» Exercise details: Give back every record exactly as it reads.

*** Opening Data for this task ***

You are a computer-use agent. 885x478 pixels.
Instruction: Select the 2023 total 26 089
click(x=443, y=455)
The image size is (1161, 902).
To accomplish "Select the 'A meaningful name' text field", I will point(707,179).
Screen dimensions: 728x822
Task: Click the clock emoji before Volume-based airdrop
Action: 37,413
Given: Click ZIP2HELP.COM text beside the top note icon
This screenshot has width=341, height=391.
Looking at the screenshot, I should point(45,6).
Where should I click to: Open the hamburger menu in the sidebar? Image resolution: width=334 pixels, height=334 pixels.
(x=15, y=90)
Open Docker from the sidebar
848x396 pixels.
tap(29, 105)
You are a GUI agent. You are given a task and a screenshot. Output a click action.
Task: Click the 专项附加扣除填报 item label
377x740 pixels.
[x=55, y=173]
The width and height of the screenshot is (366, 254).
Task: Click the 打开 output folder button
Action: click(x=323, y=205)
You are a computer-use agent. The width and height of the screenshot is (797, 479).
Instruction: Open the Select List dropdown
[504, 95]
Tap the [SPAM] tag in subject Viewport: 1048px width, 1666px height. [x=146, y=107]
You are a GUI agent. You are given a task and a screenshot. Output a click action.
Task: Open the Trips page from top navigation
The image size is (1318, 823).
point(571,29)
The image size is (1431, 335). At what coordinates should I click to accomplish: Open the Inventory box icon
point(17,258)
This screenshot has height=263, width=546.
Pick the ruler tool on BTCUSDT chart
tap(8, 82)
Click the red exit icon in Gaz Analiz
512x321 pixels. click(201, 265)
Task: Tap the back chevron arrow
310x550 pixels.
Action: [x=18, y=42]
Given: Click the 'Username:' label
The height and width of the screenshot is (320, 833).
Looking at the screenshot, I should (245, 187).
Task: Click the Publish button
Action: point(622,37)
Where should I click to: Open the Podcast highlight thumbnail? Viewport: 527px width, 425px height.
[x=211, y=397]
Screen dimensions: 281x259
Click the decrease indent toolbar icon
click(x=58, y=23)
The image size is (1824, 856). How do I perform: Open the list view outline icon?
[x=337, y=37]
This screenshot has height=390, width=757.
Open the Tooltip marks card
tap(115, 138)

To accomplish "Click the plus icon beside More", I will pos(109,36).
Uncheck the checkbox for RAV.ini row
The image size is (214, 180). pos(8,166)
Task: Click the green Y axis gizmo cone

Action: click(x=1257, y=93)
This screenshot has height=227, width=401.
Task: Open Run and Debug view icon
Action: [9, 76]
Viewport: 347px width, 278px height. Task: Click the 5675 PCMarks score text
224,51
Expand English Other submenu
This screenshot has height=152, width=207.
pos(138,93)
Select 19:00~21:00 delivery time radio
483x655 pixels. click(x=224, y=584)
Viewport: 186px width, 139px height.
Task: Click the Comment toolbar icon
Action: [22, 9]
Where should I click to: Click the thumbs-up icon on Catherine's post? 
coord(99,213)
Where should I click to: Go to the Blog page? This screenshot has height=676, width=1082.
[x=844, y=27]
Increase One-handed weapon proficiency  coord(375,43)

*** Closing Data for this task ***

» Worked solution:
You are a computer-use agent. 885x478 pixels.
Instruction: Select the 2023 total 26 089
click(x=443, y=455)
The image size is (1161, 902).
To accomplish "Select the 'A meaningful name' text field", I will point(707,179).
Screen dimensions: 728x822
Task: Click the clock emoji before Volume-based airdrop
Action: 37,413
Given: Click ZIP2HELP.COM text beside the top note icon
This screenshot has width=341, height=391.
Looking at the screenshot, I should point(45,6).
Where should I click to: Open the hamburger menu in the sidebar? Image resolution: width=334 pixels, height=334 pixels.
(x=15, y=90)
Open Docker from the sidebar
848x396 pixels.
tap(29, 105)
You are a GUI agent. You are given a task and a screenshot. Output a click action.
Task: Click the 专项附加扣除填报 item label
377x740 pixels.
[x=55, y=173]
The width and height of the screenshot is (366, 254).
Task: Click the 打开 output folder button
Action: click(x=323, y=205)
You are a computer-use agent. The width and height of the screenshot is (797, 479).
Instruction: Open the Select List dropdown
[504, 95]
Tap the [SPAM] tag in subject Viewport: 1048px width, 1666px height. [x=146, y=107]
You are a GUI agent. You are given a task and a screenshot. Output a click action.
Task: Open the Trips page from top navigation
The image size is (1318, 823).
point(571,29)
The image size is (1431, 335). At what coordinates should I click to accomplish: Open the Inventory box icon
point(17,258)
This screenshot has height=263, width=546.
Pick the ruler tool on BTCUSDT chart
tap(8, 82)
Click the red exit icon in Gaz Analiz
512x321 pixels. click(201, 265)
Task: Tap the back chevron arrow
310x550 pixels.
Action: [x=18, y=42]
Given: Click the 'Username:' label
The height and width of the screenshot is (320, 833).
Looking at the screenshot, I should (245, 187).
Task: Click the Publish button
Action: point(622,37)
Where should I click to: Open the Podcast highlight thumbnail? Viewport: 527px width, 425px height.
[x=211, y=397]
Screen dimensions: 281x259
Click the decrease indent toolbar icon
click(x=58, y=23)
The image size is (1824, 856). How do I perform: Open the list view outline icon?
[x=337, y=37]
This screenshot has height=390, width=757.
Open the Tooltip marks card
tap(115, 138)

To accomplish "Click the plus icon beside More", I will pos(109,36).
Uncheck the checkbox for RAV.ini row
The image size is (214, 180). pos(8,166)
Task: Click the green Y axis gizmo cone

Action: click(x=1257, y=93)
This screenshot has height=227, width=401.
Task: Open Run and Debug view icon
Action: [9, 76]
Viewport: 347px width, 278px height. Task: Click the 5675 PCMarks score text
224,51
Expand English Other submenu
This screenshot has height=152, width=207.
pos(138,93)
Select 19:00~21:00 delivery time radio
483x655 pixels. click(x=224, y=584)
Viewport: 186px width, 139px height.
Task: Click the Comment toolbar icon
Action: [22, 9]
Where should I click to: Click the thumbs-up icon on Catherine's post? 
coord(99,213)
Where should I click to: Go to the Blog page? This screenshot has height=676, width=1082.
[x=844, y=27]
Increase One-handed weapon proficiency  coord(375,43)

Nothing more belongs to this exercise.